(Items from a dataset)
[Start of section]

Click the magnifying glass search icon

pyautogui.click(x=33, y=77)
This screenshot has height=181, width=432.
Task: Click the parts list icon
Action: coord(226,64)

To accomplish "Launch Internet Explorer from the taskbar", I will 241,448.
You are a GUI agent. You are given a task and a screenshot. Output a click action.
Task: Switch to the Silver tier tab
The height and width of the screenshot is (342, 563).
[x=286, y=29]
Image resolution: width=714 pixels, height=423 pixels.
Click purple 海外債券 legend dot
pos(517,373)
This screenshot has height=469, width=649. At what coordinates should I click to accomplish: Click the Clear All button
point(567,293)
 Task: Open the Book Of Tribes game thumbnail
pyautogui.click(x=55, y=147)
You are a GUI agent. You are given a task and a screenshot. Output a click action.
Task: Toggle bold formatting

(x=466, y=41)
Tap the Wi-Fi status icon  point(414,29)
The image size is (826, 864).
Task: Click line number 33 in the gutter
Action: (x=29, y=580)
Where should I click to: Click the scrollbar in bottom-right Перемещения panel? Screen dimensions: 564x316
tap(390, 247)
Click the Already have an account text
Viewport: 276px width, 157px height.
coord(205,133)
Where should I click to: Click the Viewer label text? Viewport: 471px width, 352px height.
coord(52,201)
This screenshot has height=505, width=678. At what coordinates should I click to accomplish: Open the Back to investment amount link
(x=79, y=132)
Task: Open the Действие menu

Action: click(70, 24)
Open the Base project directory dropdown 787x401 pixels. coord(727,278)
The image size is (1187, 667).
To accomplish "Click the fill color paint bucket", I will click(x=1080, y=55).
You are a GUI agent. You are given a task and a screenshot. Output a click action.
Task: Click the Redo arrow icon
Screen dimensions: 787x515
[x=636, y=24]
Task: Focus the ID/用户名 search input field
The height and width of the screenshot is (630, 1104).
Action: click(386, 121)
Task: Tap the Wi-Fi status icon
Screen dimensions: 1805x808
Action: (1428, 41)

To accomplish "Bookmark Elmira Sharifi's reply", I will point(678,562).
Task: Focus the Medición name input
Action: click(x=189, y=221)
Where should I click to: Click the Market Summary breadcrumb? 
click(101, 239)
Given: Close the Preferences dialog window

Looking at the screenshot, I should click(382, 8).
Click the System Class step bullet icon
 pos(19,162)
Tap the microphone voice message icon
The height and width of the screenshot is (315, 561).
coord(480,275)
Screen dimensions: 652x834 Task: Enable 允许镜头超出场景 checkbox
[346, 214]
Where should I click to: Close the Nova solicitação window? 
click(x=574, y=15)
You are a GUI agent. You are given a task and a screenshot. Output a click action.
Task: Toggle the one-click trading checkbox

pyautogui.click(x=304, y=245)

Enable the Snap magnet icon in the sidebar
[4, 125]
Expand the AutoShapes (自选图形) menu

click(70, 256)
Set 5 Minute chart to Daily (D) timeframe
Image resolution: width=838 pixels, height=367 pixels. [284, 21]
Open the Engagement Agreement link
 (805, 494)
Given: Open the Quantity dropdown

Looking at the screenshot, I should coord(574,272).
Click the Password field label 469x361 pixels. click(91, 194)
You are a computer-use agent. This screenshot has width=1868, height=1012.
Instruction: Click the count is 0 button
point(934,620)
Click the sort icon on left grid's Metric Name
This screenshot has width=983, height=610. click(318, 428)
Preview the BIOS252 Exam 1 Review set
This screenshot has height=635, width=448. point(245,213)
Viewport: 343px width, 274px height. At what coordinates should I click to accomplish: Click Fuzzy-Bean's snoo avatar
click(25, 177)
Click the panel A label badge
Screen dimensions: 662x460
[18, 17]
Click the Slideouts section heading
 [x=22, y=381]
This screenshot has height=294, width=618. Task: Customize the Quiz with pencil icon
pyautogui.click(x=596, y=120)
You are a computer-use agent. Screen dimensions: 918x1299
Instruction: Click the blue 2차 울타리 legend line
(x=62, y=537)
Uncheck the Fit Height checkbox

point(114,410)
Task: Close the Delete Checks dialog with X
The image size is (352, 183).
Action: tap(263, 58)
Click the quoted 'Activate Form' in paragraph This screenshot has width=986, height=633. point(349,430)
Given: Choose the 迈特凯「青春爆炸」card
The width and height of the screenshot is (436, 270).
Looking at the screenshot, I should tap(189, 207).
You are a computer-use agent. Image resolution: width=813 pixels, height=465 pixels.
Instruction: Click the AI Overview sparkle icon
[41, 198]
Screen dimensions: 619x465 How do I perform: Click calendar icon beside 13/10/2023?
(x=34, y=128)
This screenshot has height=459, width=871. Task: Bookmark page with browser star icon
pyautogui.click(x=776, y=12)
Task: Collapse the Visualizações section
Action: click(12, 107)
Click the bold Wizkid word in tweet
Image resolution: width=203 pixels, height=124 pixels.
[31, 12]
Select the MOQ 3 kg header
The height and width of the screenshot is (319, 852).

[End of section]

§ **Task prompt**:
Return, unchanged, the run of lines above that opens with the line containing "This screenshot has height=505, width=678." and closes with the line containing "Task: Focus the ID/用户名 search input field". Include both.

§ **The answer**:
This screenshot has height=505, width=678. At what coordinates should I click to accomplish: Open the Back to investment amount link
(x=79, y=132)
Task: Open the Действие menu

Action: click(70, 24)
Open the Base project directory dropdown 787x401 pixels. coord(727,278)
The image size is (1187, 667).
To accomplish "Click the fill color paint bucket", I will click(x=1080, y=55).
You are a GUI agent. You are given a task and a screenshot. Output a click action.
Task: Click the Redo arrow icon
Screen dimensions: 787x515
[x=636, y=24]
Task: Focus the ID/用户名 search input field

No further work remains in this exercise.